Recensé : Laurent Barry, La parenté, Gallimard, Folio Essais, 2008, 864 pages. 11, 50€.

Les règles selon lesquelles les diverses cultures déterminent, pour chaque individu, l’étendue et les contours de sa parentèle, correspondent à la gestion sociale d’un fait naturel, celui de la génération humaine. Nés d’un homme et d’une femme, nous nous inscrivons tous dans un arbre généalogique. Ce donné biologique propre à l’espèce, les cultures ont des manières très diverses de l’envisager. Telle culture accordera une valeur cardinale au lien père-fils, alors qu’une autre l’ignorera presque totalement. Telle culture confondra tous les collatéraux des parents en les désignant tous comme des « oncles », alors qu’une autre fera de l’oncle paternel un presque équivalent du père, et verra dans l’oncle maternel une manière de mère masculine, etc. Ce que les anthropologues appellent l’étude de la « parenté » n’est rien d’autre que l’examen du traitement très variable que les diverses sociétés appliquent au matériau généalogique.

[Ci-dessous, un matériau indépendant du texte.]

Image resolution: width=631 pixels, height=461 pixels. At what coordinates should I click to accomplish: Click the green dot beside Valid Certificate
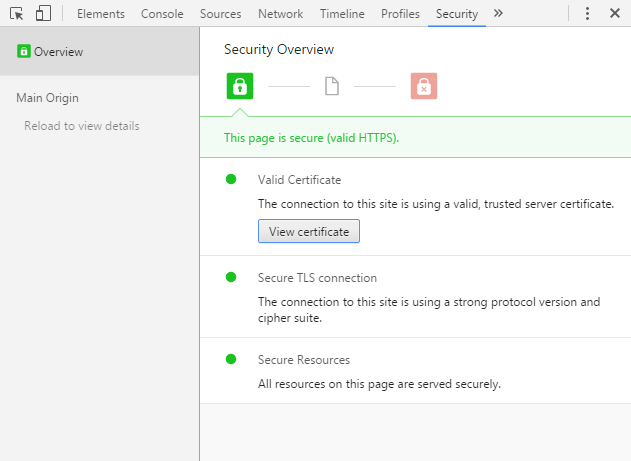(231, 179)
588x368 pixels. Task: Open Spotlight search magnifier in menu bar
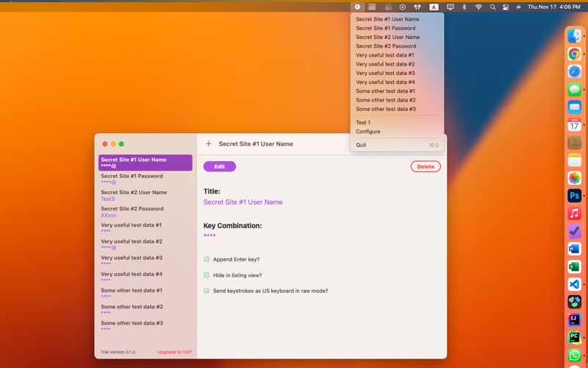point(492,7)
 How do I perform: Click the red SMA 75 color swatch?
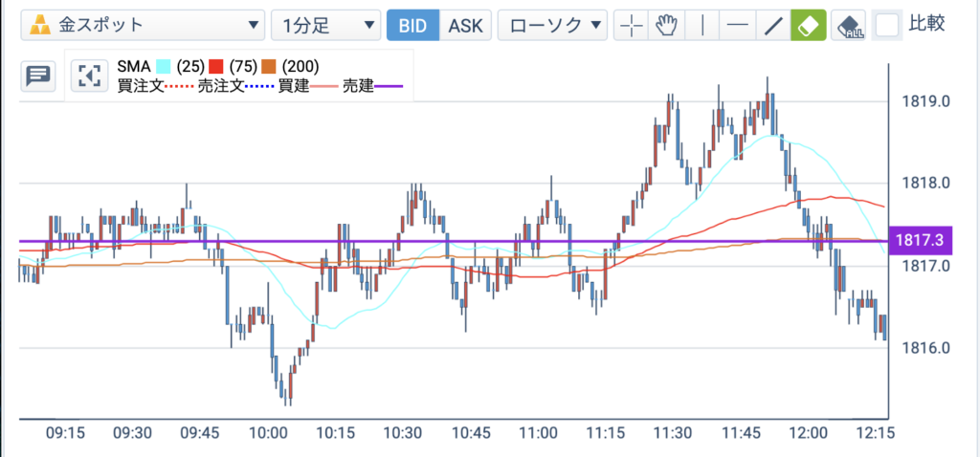click(x=216, y=66)
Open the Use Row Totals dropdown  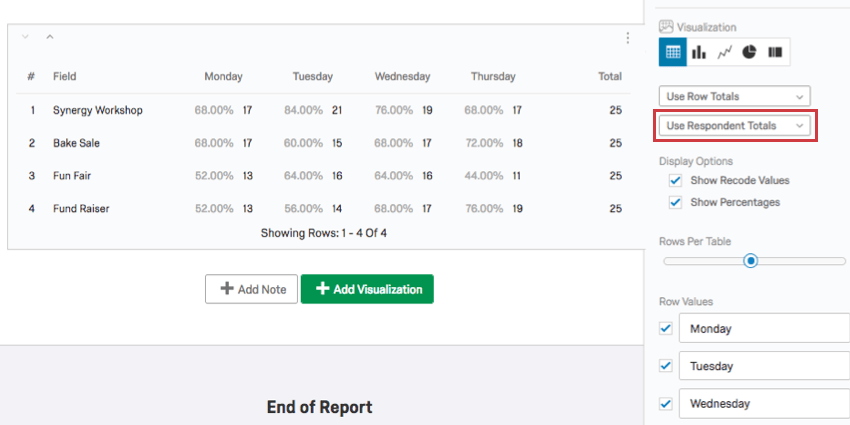point(734,96)
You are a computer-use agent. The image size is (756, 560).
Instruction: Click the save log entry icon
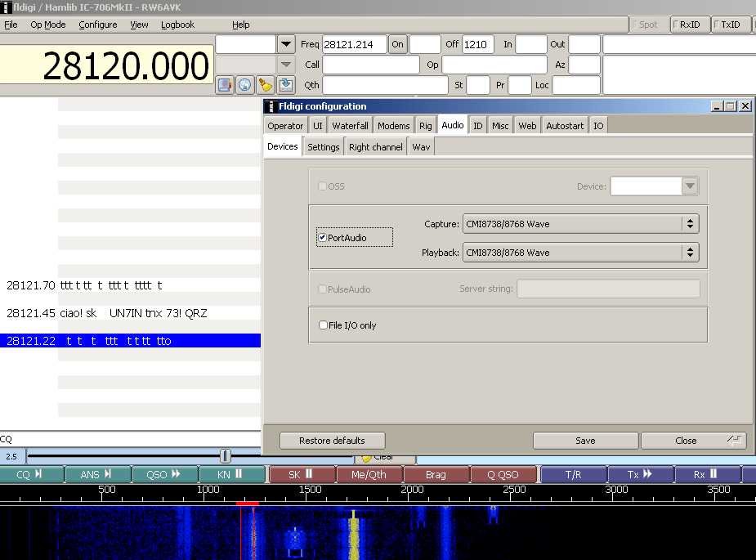click(285, 85)
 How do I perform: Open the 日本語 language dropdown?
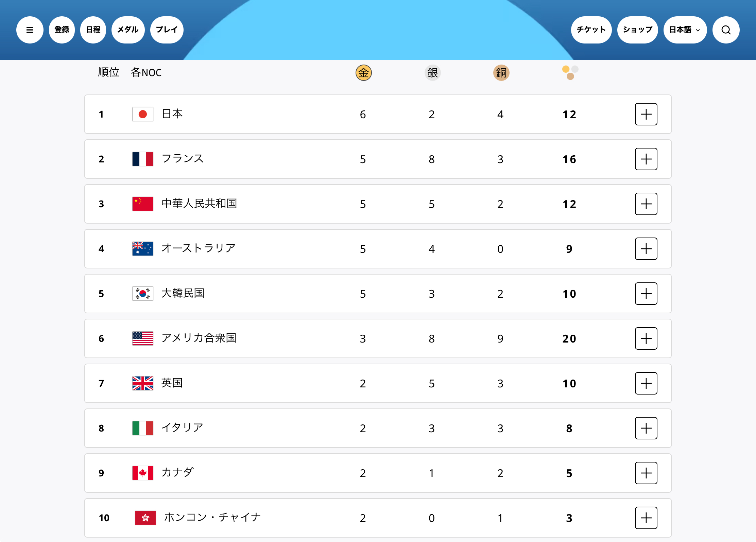[x=685, y=30]
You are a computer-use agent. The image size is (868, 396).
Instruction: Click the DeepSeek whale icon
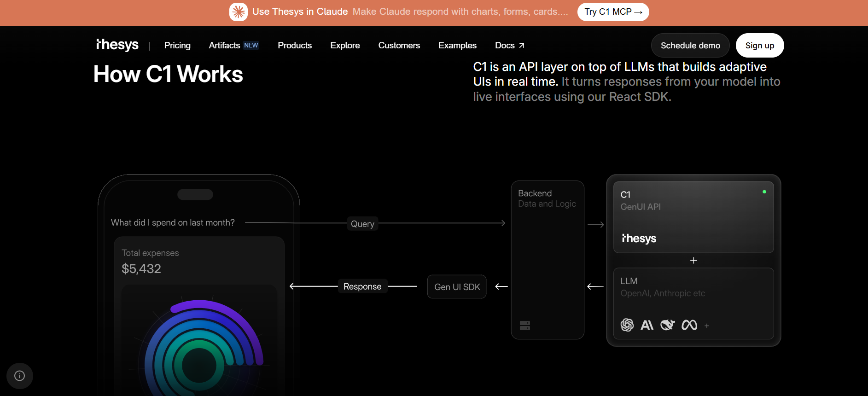(x=667, y=325)
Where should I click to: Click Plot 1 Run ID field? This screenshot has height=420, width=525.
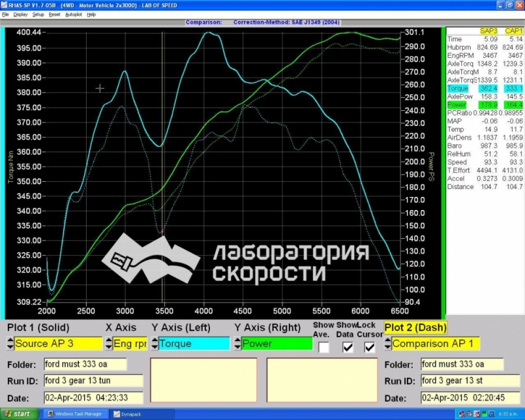pyautogui.click(x=93, y=381)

Retour sur l’interdit de l’inceste

Claude Lévi-Strauss est sans conteste l’un des grands contributeurs à l’étude de la parenté. Dans Les structures élémentaires de la parenté, il avait cherché les fondements de la prohibition de l’inceste. Ce ne pouvait être la perception diffuse d’un danger génétique, puisque certaines sociétés ont en horreur le mariage entre un homme et la fille de sa tante maternelle, alors qu’elles voient d’un bon œil son mariage avec la fille de son oncle maternel, laquelle lui est tout aussi proche du point de vue génétique. La thèse qu’il établissait était donc la suivante : la prohibition de l’inceste n’est pas un fait primordial, il n’est que l’envers de l’impérieux devoir de laisser à autrui les femmes de la parentèle. Avant l’interdit, il y a l’obligation de l’échange : donner sa sœur, c’est acquérir des beaux-frères qui deviendront autant de partenaires politiques, commerciaux, rituels, etc. Les faits invoqués à l’appui de la démonstration provenaient notamment des sociétés aborigènes de l’Australie, et des grandes civilisations de l’Extrême-Orient.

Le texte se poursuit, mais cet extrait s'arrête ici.